EXCLUSIVE: One Mile Away director Penny Woolcock is to make a documentary about illegal dog-fighting for UK broadcaster Channel 4.

Going To The Dogs (working title), which recently finished shooting and is now in edit, explores the underworld of contemporary dog-fighting in Birmingham.

It is being made through social enterprise Latimer Creative and will draw on interviews with dog-owners, historians, academics and criminologists.

Woolcock began shooting in late summer and aims to complete the edit by the end of January.

It is her third film for C4’s Cutting Edge strand and was ordered by C4 commissioning editor, documentaries, Emma Cooper, who said: “Penny is one our foremost filmmaking talents and once more she has secured the most exceptional access to a secretive, hidden world.”

Birmingham was also the setting for Woolcock’s previous documentary One Mile Away, about the city’s gangs.

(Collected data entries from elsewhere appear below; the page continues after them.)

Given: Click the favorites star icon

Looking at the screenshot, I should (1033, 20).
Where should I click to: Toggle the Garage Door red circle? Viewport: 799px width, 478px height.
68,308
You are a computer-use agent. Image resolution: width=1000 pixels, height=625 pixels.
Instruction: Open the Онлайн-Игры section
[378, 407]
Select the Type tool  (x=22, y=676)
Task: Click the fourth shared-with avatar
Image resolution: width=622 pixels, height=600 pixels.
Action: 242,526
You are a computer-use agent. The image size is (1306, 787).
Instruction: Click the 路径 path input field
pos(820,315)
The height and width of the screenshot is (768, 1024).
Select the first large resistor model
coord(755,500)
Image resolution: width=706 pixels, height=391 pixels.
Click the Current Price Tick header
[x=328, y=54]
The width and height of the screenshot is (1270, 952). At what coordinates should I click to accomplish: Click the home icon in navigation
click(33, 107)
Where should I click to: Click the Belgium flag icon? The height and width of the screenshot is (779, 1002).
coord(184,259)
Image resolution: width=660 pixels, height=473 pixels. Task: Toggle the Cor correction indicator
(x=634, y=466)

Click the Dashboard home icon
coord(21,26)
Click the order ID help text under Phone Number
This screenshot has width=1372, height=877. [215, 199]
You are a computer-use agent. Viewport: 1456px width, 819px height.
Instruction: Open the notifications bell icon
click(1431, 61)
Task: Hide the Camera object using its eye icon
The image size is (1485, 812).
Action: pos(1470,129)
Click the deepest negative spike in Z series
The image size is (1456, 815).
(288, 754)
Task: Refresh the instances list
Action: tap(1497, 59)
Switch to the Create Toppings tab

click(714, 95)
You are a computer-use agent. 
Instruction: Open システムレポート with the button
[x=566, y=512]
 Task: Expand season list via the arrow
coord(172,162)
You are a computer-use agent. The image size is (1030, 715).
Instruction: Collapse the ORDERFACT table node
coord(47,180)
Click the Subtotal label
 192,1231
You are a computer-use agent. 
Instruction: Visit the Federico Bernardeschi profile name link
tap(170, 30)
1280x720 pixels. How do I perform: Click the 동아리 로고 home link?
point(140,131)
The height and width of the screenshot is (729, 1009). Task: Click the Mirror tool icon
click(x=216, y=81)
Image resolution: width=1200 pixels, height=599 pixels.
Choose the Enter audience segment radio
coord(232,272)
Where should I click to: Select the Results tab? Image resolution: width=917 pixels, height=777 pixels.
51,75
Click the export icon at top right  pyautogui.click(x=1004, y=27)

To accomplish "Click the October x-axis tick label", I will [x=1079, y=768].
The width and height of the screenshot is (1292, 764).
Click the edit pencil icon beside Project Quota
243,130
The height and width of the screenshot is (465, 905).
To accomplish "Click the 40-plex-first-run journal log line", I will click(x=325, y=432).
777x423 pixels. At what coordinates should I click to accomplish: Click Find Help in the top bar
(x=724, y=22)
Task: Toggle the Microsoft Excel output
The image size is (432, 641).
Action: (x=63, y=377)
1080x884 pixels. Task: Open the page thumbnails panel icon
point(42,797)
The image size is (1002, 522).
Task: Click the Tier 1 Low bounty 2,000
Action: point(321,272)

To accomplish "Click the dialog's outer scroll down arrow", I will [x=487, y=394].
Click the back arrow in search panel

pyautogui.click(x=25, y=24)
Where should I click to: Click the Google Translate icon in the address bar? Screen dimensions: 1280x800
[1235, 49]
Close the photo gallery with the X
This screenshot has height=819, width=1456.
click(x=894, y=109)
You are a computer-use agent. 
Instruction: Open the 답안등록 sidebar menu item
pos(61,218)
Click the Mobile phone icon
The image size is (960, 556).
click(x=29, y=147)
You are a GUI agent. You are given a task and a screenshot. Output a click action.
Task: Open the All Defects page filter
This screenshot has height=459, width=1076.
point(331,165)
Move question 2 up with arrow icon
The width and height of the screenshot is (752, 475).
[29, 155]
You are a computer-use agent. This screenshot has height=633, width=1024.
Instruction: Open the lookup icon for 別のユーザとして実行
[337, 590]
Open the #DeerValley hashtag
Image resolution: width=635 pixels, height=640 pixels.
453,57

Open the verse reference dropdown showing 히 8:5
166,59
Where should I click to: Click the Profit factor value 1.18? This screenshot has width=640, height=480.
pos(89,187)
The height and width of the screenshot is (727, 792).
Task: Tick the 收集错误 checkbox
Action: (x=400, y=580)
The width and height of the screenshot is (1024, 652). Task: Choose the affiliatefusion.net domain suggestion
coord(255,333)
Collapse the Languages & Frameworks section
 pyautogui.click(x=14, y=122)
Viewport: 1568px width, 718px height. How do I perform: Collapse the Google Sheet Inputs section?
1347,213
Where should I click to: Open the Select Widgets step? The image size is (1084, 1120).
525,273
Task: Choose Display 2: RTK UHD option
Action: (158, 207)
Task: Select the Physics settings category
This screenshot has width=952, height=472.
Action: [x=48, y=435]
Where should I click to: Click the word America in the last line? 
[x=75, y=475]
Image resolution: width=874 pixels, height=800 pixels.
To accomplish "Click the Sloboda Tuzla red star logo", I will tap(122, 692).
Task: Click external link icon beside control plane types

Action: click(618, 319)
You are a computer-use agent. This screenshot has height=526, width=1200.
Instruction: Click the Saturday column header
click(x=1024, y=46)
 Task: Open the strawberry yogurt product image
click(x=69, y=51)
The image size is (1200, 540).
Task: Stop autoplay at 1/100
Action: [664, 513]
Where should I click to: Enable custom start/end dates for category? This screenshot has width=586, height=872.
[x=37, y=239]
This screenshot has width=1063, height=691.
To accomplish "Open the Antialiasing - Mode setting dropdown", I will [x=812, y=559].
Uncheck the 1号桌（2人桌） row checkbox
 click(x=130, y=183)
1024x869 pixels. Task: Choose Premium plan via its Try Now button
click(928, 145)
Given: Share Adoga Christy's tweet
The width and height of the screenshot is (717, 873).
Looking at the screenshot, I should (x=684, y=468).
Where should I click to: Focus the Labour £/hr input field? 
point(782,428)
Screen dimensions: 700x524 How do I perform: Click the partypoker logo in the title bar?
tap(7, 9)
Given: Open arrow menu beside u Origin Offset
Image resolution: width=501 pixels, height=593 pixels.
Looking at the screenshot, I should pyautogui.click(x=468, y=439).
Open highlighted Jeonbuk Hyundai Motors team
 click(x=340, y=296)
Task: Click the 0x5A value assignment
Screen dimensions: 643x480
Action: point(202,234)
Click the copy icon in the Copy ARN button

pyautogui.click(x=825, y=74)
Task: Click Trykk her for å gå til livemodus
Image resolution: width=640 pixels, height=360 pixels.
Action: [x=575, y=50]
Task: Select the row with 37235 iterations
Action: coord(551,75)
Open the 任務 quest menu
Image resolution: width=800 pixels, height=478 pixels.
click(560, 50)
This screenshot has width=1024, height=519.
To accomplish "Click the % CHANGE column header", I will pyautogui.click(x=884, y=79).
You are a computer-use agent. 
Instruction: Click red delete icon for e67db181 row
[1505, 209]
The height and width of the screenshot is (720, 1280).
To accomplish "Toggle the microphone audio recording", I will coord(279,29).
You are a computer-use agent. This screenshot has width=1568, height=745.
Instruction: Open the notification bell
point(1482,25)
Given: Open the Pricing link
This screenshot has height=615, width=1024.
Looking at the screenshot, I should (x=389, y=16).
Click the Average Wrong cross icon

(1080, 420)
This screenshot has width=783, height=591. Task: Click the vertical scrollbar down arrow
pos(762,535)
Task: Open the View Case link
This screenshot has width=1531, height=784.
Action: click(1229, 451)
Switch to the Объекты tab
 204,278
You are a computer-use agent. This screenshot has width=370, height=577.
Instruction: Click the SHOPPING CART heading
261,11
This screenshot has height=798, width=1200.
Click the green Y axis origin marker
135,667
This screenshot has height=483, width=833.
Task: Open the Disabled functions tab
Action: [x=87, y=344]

It won the Edinburgh Film Festival’s 2012 Michael Powell Award for Best British Feature Film before airing on C4.

One Mile Away protagonist and former gang-member Dylan Duffus has worked on Going To The Dogs as interviewer and researcher.

Woolcock said: “We have a long tradition of blood sports in this country – we’re apparently a nation of animal lovers, but so many things we do totally contradict that.

“People express horror when they hear I’m making a fi lm about dog-fighting, which is partly a class thing. Dog-fighting is associated with poor people and the ghetto, which in their eyes makes it worse than hare-coursing or hunting.”

She stressed that she was against dog-fighting, but added: “The reality is that many more horses die from horse-racing every year than dogs from dog-fighting.

My perception of the pit-bull terrier has completely changed through doing this film. I think it’s a much-maligned animal.”

No animal rights groups are interviewed in the film but Woolcock said that point of view was clearly represented.